Back in Junior High School days 1940/50s most American girls were required to study Home Economics. Boys had Shop Class, which familiarized them with tools like wood saws, screw drivers, hammers and drills other Man Tools used for building cool objects like birdhouses, candlestick holders, bookends and the like. Their sisters and other girls learned sewing skills like hemming, threading needles, and taught them their way around the Singer Sewing Machine…a wonder that was already familiar to housewives. The girls got to choose fabric yardage, buy a variety of sewing equipment like seam rippers and pincushions, and embark upon the adventure of sewing an apron. The making of the apron introduced the girls to cutting, pinning, basting, gathering, seam-sewing, and attaching pockets.
The girls also learned about kitchen appliances and acquired cooking and baking skills…and soon were capable of producing a delictable dessert called “Floating Islands.” The lesson involved making vanilla pudding, then adding a dollop of Merinque “floating” on top…which, to refresh the memory, involved separating egg whites from the yolks (without breaking the yolks!) and whipping the whites into a frothy cloud of topping…then browning the merinque under the broiler in an oven. (A valuable skill for learning to be a wife 😉
Girls also learned the art of washing clothes…sorting, washing, hanging on a clothesline, (no dryers yet) and proper folding….or ironing, which involved additional skills. I used to like ironing. In fact I liked it so much I may write a blog about it.
All this reminiscing about Home Ec class…and its joys or horrors for young girls, depending on their point of view…brings us to the point of this particular blog post—making homemade masks for use during the COVID19 pandemic.
Immediately the internet was flooded with pictures of masks, patterns of masks, sewing instructions, news articles from the likes of CNN, Washington Post, New York Times — in addition to all the DIY online shows, magazines — even the government produced demonstrations, patterns and tips for making masks.
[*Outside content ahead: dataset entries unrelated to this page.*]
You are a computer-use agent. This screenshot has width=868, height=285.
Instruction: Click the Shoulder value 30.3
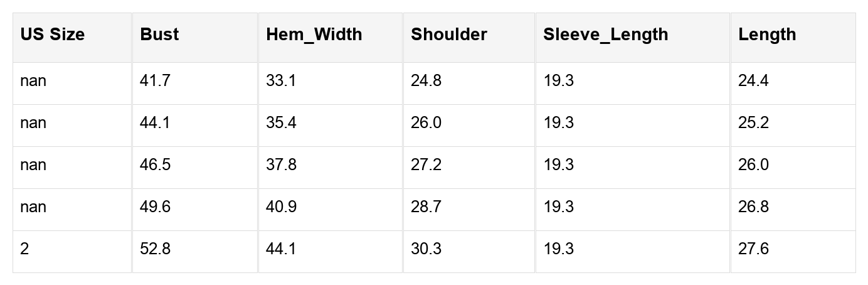tap(426, 249)
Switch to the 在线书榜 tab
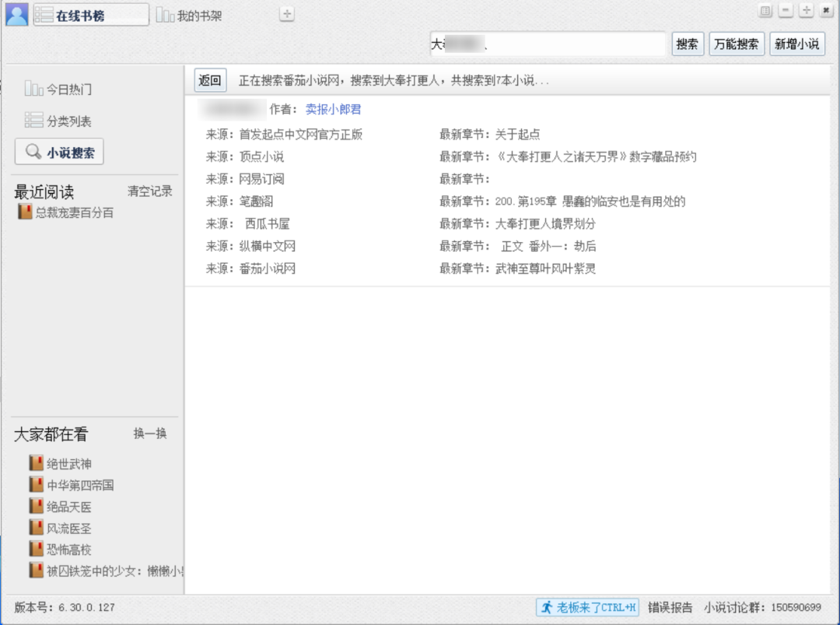 coord(83,13)
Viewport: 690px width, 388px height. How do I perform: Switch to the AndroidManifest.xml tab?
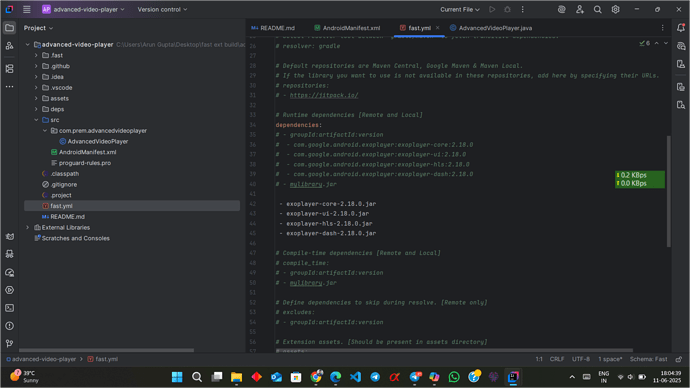[347, 28]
So immediately upon getting everybody excited about making face masks….the fabric stores ran out of elastic; then they ran out of dark color fabric, and plain prints suitable for a small garment in place of lavender unicorns and smiling flowers. The biggest outrage of all, there was suddenly a shortage of sewing machines. All the stores were sold out. But undaunted, I decided to order one online. I found a Singer Sewing Machine site, which had numerous heavy-duty machines, each $84.00, no tax or shipping, and the promise to “ship the next day.”
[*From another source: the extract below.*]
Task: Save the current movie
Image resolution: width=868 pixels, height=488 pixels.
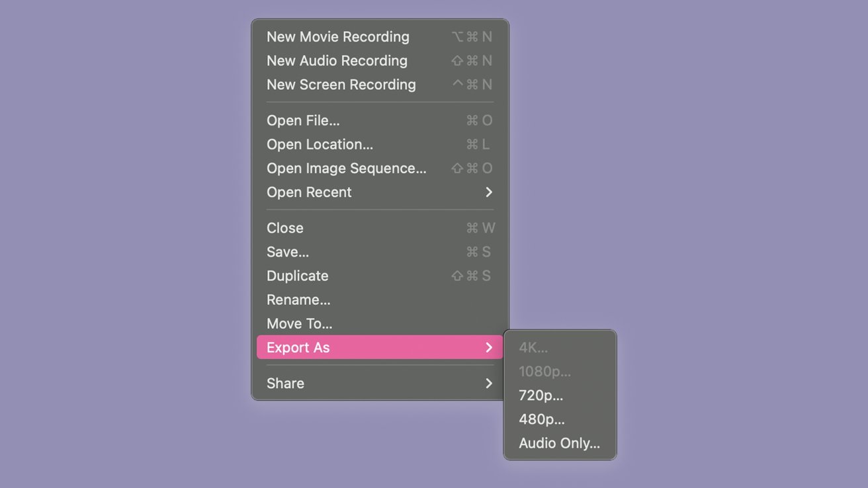Action: click(288, 252)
So I cleared a place on my kitchen table for the new machine, and waited…and waited…and finally after about three weeks, did a USPS tracking check. Ah ha! My sewing machine had arrived from China at the USPS distribution point in Akron, Ohio. I waited for it to be shipped on to Cleveland, where it would then go to my town, North Ridgeville. About ten days later I did a PayPal search, and discovered that although my sewing machine had been indeed waiting in Akron …it had disappeared. Someone stole my sewing machine. I got my money refunded immediately, but still…
By this time I had discovered that my little Singer that I had had for maybe 20 years worked just fine once the top thread was threaded correctly. Duh. It wasn’t that I had forgotten how to thread sewing machines, a skill I learned when I was about eight years old…”they” had altered the threading sequence ever so slightly over the decades since Home Ec class.